From: Andrew West (email@example.com)
Date: Wed Oct 19 2005 - 05:49:21 CST
On 18/10/05, Asmus Freytag <firstname.lastname@example.org> wrote:
> However, the generic issue you raise has been considered by the UTC. The
> preferred solution is to create formal aliases for defective names. That
> means you would have two alternate names to refer to a character, with
> both being guaranteed stability and uniqueness, but with the advantage
> that no-one would be forced to use a misspelled word in a character name
This is the first I have heard of formal aliases for defective
character names. I think that this is a much more sensible solution to
the problem than the previously mooted suggestions of having localised
character name lists. I would agree that formal aliases should be
restricted to the few cases of clerical error such as spelling
mistakes and swapped names, and not applied to characters where there
is academic dispute as to what the best name or transliteration for
the name of a character is.
> The situation with 'swapped' names is more tricky, as it is not possible
> to simply alias the 'correct' name. That would lead to non-uniqueness.

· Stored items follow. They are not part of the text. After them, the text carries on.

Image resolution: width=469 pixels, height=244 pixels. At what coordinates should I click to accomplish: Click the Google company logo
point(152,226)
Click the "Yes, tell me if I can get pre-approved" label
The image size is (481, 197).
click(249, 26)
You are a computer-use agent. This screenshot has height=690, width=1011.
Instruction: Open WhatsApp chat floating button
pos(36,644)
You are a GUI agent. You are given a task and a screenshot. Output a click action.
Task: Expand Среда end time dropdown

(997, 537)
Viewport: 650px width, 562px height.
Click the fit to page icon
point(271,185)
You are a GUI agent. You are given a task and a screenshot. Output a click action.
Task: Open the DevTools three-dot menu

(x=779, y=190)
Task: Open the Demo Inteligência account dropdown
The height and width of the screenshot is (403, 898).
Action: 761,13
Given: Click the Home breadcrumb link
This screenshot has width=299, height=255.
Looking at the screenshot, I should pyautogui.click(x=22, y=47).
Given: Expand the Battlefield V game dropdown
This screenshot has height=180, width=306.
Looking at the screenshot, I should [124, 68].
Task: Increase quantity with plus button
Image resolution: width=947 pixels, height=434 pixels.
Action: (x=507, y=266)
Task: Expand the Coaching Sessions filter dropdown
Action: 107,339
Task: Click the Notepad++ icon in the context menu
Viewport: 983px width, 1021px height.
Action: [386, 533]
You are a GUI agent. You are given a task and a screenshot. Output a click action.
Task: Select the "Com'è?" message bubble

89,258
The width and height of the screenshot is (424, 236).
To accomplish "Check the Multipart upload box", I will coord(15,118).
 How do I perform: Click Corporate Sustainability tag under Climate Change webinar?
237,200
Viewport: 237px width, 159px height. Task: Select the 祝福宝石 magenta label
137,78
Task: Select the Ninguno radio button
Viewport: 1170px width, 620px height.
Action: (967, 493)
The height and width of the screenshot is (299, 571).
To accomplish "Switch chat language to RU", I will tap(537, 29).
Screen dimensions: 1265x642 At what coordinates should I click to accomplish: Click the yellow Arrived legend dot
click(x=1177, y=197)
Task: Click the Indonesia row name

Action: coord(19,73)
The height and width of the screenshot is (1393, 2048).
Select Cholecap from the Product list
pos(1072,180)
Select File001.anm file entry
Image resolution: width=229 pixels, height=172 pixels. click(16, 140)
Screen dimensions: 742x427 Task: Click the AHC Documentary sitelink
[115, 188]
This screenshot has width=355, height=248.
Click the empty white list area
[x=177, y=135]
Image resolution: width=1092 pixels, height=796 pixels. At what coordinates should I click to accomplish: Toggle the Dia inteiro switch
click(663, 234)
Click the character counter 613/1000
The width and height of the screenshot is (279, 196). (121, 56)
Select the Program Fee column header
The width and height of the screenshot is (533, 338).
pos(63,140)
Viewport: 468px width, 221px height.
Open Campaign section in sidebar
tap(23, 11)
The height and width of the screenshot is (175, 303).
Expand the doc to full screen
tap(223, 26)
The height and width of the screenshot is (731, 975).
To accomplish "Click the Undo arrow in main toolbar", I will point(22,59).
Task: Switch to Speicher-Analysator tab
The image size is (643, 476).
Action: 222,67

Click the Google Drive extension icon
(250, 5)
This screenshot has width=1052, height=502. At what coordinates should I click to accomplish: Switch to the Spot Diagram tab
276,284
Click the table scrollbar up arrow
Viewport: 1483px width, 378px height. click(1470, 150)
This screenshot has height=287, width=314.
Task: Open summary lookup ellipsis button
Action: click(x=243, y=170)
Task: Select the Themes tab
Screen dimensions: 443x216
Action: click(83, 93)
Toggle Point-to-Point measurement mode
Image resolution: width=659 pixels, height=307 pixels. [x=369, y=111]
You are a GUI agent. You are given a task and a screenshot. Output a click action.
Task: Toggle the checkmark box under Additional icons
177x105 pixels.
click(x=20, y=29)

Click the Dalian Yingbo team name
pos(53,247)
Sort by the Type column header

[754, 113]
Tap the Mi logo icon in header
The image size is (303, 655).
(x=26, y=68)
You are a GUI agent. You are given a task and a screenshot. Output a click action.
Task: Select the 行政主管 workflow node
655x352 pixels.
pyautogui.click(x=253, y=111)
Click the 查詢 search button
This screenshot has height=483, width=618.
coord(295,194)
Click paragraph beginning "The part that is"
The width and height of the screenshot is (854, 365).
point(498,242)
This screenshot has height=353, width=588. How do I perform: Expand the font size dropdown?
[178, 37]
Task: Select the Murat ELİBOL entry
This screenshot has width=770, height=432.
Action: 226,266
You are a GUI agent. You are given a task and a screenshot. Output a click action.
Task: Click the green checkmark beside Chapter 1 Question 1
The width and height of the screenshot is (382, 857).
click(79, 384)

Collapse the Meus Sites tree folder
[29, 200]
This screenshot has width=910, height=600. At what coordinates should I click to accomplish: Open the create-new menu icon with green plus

> However, often another set of equally descriptive, but correctly
> assigned aliases can be found.
For example (assuming the appropriate evidence is adduced);
U+0E9D : LAO LETTER FO TAM = LAO LETTER FO LOW TONE (annotation = "The
Lao name is fo sung")
U+0E9F : LAO LETTER FO SUNG = LAO LETTER FO HIGH TONE (annotation =
"The Lao name is fo tam")
> For user interfaces, additional copy editing on the names would be
> appropriate, so that they better match the expectations of a given user
> community (cf. SOLIDUS vs. 'paragraph sign').
If a user interface were to display the formal character name, its
formal alias, its Unicode 1.0 name and the informal aliases listed in
NamesList.txt then it should be sufficient for almost 30% of Unicode
characters. For the other 70% I suggest providing the pronunciation of
the character in Mandarin, Cantonese, Japanese (On and Kun readings),
Korean, Vietnamese and reconstructed ancient Chinese (as appropriate),
together with the radical/stroke count and English definition --
shouldn't be too much of a burden on anyone.
Incidentally the context of the original error report on the Lao
character names was that the UI in the French version of BabelMap
displayed the "wrong" names (from a user perspective) for the
characters. Formal aliases would help alleviate this sort of problem.